Raytheon Intelligence & Space wins $12.7M DARPA contract

On January 6, Arlington, VA-based Raytheon Intelligence & Space, a Raytheon Technologies business, announced that it was awarded a $12.7 million contract to build phased array antenna “building blocks” that will unlock new capabilities in the millimeter-wave part of the radiofrequency spectrum for small, mobile platforms such as aircraft.

The contract is for a second phase of the DARPA Millimeter-Wave Digital Arrays, or MIDAS, program.

“Millimeter-wave is less crowded than other parts of the RF spectrum on the battlefield, but current hardware is complex, tailored to a specific task and not interoperable.” said Tay Fitzgerald, vice president for Advanced Concepts & Technology at RI&S. “Raytheon’s cutting-edge microelectronics design is flexible to unlock a range of capabilities – communications, radars and electronic warfare – for smaller platforms than available today.”

Each element in the building block transmits and receives and can be digitally combined to generate many narrow millimeter-wave beams. By arranging hundreds or thousands of these building blocks together, the system can transmit and receive in thousands of directions simultaneously; scanning the spectrum and connecting different platforms in a 3D space.
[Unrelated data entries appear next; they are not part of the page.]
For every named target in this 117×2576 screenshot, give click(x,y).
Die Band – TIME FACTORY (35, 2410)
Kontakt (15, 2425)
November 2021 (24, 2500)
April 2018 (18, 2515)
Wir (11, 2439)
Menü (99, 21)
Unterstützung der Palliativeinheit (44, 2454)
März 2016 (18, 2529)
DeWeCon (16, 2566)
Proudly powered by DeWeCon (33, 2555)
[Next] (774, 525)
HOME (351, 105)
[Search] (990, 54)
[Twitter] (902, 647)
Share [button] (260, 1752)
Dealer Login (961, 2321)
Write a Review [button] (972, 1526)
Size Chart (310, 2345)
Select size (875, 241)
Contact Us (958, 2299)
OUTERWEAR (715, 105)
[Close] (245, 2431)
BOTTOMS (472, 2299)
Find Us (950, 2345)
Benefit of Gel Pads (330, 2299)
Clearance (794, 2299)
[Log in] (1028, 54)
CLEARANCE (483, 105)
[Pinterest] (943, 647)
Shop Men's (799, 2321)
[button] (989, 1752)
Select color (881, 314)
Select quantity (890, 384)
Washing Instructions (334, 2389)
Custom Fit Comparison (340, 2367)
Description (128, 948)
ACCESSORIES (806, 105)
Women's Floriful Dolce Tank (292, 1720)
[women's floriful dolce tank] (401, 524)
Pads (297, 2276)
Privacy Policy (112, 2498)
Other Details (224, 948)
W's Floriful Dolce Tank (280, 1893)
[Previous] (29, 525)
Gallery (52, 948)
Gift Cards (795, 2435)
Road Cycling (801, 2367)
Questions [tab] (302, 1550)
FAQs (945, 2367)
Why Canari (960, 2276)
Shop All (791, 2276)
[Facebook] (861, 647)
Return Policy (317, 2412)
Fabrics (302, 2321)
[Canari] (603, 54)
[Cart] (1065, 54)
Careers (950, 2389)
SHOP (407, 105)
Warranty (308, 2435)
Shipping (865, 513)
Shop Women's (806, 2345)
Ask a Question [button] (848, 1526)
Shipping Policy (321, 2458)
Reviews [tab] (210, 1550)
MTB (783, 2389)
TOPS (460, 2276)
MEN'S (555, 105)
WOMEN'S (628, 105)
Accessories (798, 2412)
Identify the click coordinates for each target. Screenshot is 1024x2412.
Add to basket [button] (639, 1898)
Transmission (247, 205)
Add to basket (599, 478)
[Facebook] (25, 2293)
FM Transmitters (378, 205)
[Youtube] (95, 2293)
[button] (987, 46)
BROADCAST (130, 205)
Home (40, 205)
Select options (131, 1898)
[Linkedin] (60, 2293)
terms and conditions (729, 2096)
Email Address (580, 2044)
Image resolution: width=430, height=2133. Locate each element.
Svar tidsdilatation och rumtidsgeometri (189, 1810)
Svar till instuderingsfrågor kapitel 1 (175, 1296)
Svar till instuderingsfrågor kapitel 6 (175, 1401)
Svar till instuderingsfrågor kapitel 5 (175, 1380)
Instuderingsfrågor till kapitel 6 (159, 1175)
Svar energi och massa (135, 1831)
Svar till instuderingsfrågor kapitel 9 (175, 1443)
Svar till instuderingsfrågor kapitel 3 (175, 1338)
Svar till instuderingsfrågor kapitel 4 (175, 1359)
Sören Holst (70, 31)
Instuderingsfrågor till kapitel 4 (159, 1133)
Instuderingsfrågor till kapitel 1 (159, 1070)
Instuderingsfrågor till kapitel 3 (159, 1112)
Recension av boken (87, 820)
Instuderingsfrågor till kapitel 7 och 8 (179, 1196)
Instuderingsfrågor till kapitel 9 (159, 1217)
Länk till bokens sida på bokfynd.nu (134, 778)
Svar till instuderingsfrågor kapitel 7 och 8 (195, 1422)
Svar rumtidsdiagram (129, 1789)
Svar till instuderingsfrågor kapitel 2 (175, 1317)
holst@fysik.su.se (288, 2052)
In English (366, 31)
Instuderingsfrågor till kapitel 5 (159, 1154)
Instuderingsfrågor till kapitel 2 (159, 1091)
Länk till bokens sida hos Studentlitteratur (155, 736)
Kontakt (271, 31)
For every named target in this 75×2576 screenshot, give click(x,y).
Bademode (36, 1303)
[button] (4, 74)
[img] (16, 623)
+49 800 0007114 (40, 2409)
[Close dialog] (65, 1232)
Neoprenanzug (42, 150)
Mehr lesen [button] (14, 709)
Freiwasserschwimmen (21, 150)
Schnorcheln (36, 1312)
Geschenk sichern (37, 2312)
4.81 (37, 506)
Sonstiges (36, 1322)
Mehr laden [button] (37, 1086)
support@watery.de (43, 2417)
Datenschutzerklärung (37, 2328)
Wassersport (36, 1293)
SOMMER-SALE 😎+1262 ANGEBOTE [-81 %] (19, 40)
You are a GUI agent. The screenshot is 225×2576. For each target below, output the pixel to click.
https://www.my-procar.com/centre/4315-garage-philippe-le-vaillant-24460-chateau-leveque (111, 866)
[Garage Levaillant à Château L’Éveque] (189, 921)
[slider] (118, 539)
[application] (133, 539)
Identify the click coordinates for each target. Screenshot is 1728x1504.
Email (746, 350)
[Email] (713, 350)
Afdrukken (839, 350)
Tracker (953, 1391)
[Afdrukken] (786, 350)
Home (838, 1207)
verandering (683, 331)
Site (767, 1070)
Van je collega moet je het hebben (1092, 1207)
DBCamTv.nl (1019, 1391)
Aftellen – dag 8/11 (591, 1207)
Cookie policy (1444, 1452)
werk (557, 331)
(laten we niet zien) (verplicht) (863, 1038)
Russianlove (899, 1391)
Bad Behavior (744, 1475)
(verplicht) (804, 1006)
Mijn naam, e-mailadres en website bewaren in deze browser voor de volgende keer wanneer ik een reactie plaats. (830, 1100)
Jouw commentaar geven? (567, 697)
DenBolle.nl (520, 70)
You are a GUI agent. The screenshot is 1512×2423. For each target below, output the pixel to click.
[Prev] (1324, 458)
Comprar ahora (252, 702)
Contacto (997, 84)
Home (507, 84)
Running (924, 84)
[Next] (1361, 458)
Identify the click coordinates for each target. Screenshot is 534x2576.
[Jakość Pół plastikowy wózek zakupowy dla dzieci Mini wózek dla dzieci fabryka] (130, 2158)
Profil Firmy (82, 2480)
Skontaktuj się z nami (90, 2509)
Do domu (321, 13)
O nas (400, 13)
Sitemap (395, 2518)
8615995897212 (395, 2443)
“Raytheon developed a foundational transceiver for DARPA that can be repeated and scaled,” said Van Andrews, senior director for Advanced Radio Frequency at RI&S. “Our ‘building-block’ approach stacks chips to design systems that use the millimeter-wave part of the spectrum for a range of missions.”

Raytheon’s MIDAS phase 2 work will culminate with delivery of hardware for testing. The Raytheon team designed and tested an 18-50 GHz digital/RF transceiver, monolithic microwave integrated circuit and an aperture under the first phase, which was awarded in 2018.